Balduina is divided into:
- the central part of Balduina, the core of the neighbourhood, is centred on Piazza Balduina;
- Belsito, to the north, is marked by Piazzale delle Medaglie D'Oro and the green area of Parco della Vittoria, Villa Stuart and the green areas around the Waldorf Astoria Rome Cavalieri;
- Monte Ciocci, named after the Casale Ciocci mansion (a work by Baldassarre Peruzzi), faces the Vatican Hill and is the home of the old brickworks which were created to provide building materials for Saint Peter’s Basilica. Streets here are named after Latin writers.

== Places of interest ==

- The 120,000 m² Parco di Monte Mario
- The Dominican monastery of the Madonna del Rosario that hosts an icon of the Virgin previously placed in S.Maria in Trastevere.
- The observatory, opened in 1938 in the Villa Mellini.
- The John Felice Rome Center, a campus of Loyola University Chicago, hosts approximately 200 American University Students at any given time.

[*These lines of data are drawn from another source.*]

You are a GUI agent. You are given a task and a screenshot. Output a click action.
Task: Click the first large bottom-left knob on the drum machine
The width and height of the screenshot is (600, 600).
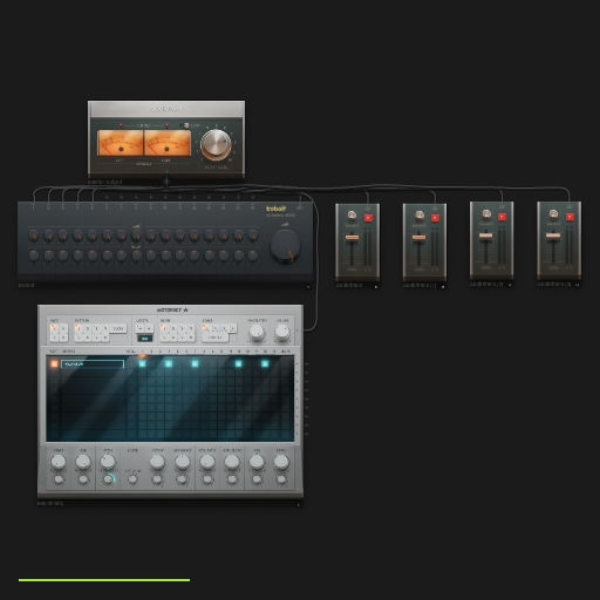point(59,462)
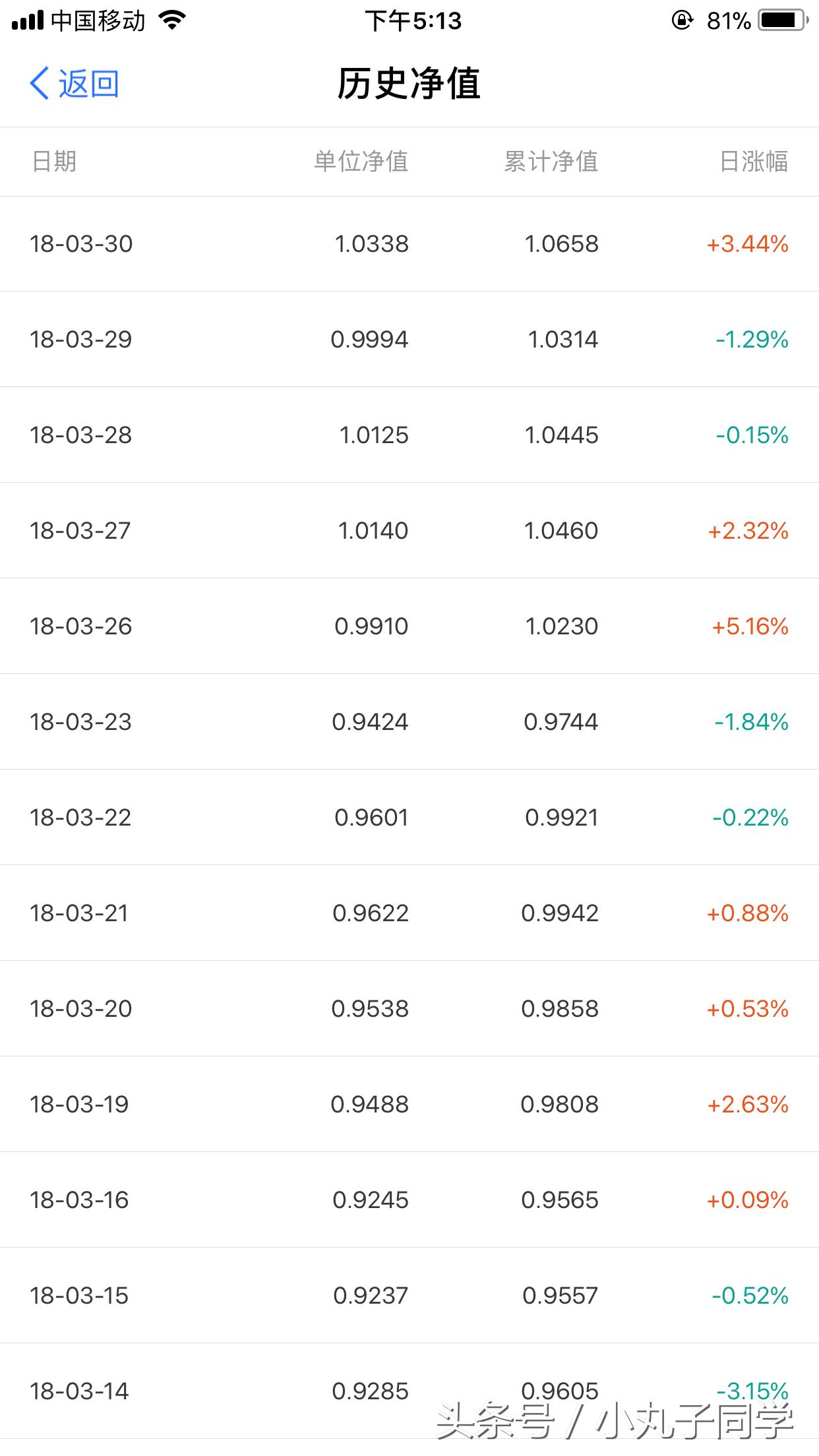
Task: Tap the 单位净值 column header
Action: coord(361,162)
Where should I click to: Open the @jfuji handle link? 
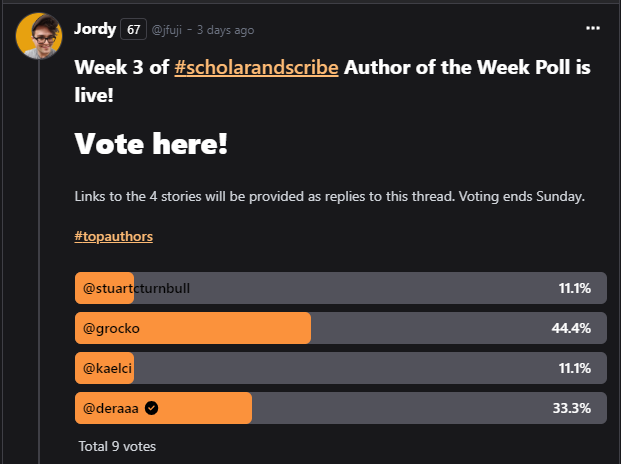click(x=167, y=30)
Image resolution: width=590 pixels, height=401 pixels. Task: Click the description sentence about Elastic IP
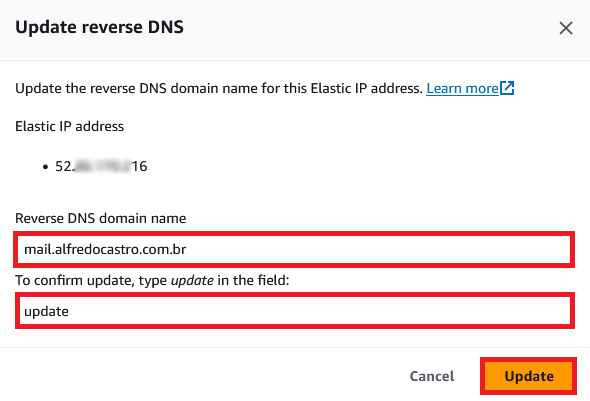219,88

=== Historical villas and mansions ===
- Casale Ciocci, built by Baldassarre Peruzzi in the sixteenth century.
- Villa Stuart, built in the seventeenth century and owned by Emmeline Stuart-Wortley and Lord Allen since the nineteenth century.
- Villa Monte Mario, owned in the nineteenth century by Bernard Blumensthil, an Alsacian negotiator for the Holy See.
- Villa Miani, a mansion planned at the beginning of the twentieth century to host the American Methodist Church University.

=== Churches ===
- Santa Paola Romana, in Via Duccio Galimberti.
- Santa Maria Stella Matutina, in Via Lucilio.
- San Pio X, in Via Attilio Friggeri.
- San Fulgenzio, in Via della Balduina.

== Transport ==
FL3: a regional and urban railway line linked to the major Trastevere and Ostiense train stations and to the Linea A metro with a junction at Valle Aurelia.

The bus lines 990, 913, 911 and 985 serve the area.